Segment Start: Given records

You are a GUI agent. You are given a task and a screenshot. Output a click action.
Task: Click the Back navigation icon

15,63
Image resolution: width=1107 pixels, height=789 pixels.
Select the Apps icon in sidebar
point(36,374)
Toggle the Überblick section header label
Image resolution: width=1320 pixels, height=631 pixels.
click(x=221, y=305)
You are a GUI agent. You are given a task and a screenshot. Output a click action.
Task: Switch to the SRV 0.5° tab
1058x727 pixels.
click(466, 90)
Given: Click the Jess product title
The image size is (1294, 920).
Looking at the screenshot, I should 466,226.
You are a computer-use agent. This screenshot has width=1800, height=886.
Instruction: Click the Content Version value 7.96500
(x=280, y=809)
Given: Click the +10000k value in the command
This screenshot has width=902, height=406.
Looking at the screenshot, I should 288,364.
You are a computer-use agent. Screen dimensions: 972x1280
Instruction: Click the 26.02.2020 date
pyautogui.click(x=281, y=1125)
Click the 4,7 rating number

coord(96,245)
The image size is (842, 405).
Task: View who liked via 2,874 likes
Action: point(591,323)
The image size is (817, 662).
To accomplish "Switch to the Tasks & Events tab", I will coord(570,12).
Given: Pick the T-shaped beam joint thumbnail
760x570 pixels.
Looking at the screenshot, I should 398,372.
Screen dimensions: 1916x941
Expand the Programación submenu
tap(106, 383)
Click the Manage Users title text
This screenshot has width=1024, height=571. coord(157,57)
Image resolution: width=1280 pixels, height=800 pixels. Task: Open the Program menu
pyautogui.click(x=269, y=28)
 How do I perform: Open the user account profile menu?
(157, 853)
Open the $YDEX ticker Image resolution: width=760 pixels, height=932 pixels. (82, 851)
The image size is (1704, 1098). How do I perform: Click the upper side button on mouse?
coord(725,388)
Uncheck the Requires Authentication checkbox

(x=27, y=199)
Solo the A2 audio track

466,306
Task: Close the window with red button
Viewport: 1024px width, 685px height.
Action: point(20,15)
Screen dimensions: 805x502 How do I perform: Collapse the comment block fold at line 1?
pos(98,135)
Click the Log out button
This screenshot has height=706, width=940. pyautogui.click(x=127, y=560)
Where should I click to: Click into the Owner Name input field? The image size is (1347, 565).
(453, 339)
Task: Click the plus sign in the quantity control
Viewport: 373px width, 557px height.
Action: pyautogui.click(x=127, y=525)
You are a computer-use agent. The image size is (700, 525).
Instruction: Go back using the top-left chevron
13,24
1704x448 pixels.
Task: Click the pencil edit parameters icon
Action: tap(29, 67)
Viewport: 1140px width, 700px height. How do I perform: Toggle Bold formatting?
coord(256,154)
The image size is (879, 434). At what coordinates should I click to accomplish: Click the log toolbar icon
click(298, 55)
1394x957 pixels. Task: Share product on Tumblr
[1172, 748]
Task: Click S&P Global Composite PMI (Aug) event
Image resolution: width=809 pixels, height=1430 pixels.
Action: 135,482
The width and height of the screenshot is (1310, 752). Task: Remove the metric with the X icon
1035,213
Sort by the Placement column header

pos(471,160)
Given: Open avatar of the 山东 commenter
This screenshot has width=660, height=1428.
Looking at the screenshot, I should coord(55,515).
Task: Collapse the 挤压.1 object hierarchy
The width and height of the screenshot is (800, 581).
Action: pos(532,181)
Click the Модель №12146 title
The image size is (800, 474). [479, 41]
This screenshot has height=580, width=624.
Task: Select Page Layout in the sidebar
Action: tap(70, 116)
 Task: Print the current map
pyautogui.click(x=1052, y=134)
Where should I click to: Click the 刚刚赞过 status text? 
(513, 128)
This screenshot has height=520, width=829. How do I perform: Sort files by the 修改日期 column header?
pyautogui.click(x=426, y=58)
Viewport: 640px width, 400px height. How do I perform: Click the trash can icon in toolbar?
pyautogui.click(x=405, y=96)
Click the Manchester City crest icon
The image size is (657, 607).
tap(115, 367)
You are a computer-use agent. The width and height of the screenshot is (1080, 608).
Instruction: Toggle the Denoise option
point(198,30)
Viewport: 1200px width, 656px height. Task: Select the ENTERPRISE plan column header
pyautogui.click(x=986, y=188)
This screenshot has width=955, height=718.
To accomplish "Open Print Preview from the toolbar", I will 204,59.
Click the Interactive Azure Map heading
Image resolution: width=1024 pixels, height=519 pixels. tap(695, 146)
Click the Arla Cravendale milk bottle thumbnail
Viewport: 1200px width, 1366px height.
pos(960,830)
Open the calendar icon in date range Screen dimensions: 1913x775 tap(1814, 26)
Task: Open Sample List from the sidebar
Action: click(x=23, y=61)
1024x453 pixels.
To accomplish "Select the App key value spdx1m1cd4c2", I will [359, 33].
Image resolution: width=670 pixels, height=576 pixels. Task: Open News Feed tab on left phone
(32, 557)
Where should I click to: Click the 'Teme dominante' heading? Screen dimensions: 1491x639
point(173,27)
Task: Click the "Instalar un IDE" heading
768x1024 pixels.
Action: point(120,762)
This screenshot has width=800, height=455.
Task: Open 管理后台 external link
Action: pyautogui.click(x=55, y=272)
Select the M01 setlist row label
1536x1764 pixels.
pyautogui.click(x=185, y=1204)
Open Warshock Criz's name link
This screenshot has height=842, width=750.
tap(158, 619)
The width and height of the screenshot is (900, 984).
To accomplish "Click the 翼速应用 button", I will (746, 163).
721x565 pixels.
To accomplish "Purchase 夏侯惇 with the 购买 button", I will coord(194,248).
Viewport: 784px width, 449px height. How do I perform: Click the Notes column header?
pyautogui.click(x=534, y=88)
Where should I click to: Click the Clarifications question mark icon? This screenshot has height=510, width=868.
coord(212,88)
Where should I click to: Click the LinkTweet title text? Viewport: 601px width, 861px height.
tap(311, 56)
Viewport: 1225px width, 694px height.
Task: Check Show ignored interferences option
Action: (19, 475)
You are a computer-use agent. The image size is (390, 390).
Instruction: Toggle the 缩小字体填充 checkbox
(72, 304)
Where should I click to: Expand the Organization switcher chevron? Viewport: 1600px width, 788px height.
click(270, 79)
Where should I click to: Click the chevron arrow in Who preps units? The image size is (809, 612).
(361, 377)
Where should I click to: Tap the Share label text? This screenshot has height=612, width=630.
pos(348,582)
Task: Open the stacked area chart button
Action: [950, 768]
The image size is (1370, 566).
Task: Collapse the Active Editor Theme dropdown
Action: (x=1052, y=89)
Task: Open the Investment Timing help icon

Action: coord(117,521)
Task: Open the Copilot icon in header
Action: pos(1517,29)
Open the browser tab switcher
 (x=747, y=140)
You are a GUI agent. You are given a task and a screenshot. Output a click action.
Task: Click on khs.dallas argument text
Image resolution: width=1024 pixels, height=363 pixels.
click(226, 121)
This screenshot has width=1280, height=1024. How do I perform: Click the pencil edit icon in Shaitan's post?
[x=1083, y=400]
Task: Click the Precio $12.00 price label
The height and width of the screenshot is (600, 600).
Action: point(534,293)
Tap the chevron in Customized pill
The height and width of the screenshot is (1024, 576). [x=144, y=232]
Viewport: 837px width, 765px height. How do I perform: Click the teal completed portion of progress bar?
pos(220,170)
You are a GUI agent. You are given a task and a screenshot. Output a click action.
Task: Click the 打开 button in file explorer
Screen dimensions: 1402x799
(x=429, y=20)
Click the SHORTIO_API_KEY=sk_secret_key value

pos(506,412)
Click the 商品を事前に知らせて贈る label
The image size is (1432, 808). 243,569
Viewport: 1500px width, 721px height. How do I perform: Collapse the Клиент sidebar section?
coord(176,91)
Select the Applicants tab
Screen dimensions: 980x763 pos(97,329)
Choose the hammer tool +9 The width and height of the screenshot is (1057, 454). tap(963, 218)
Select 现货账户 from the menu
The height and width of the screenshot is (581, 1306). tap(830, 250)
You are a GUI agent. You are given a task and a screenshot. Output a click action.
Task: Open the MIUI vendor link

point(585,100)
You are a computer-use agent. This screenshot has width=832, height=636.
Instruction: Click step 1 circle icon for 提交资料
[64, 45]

Segment End: Given records

● Aim of the task: Above are the records; please copy exactly their first line and each line after it through the line containing "The image size is (817, 662).", and no line after that.

● Response:
You are a GUI agent. You are given a task and a screenshot. Output a click action.
Task: Click the Back navigation icon

15,63
Image resolution: width=1107 pixels, height=789 pixels.
Select the Apps icon in sidebar
point(36,374)
Toggle the Überblick section header label
Image resolution: width=1320 pixels, height=631 pixels.
click(x=221, y=305)
You are a GUI agent. You are given a task and a screenshot. Output a click action.
Task: Switch to the SRV 0.5° tab
1058x727 pixels.
click(466, 90)
Given: Click the Jess product title
The image size is (1294, 920).
Looking at the screenshot, I should 466,226.
You are a computer-use agent. This screenshot has width=1800, height=886.
Instruction: Click the Content Version value 7.96500
(x=280, y=809)
Given: Click the +10000k value in the command
This screenshot has width=902, height=406.
Looking at the screenshot, I should 288,364.
You are a computer-use agent. Screen dimensions: 972x1280
Instruction: Click the 26.02.2020 date
pyautogui.click(x=281, y=1125)
Click the 4,7 rating number

coord(96,245)
The image size is (842, 405).
Task: View who liked via 2,874 likes
Action: point(591,323)
The image size is (817, 662).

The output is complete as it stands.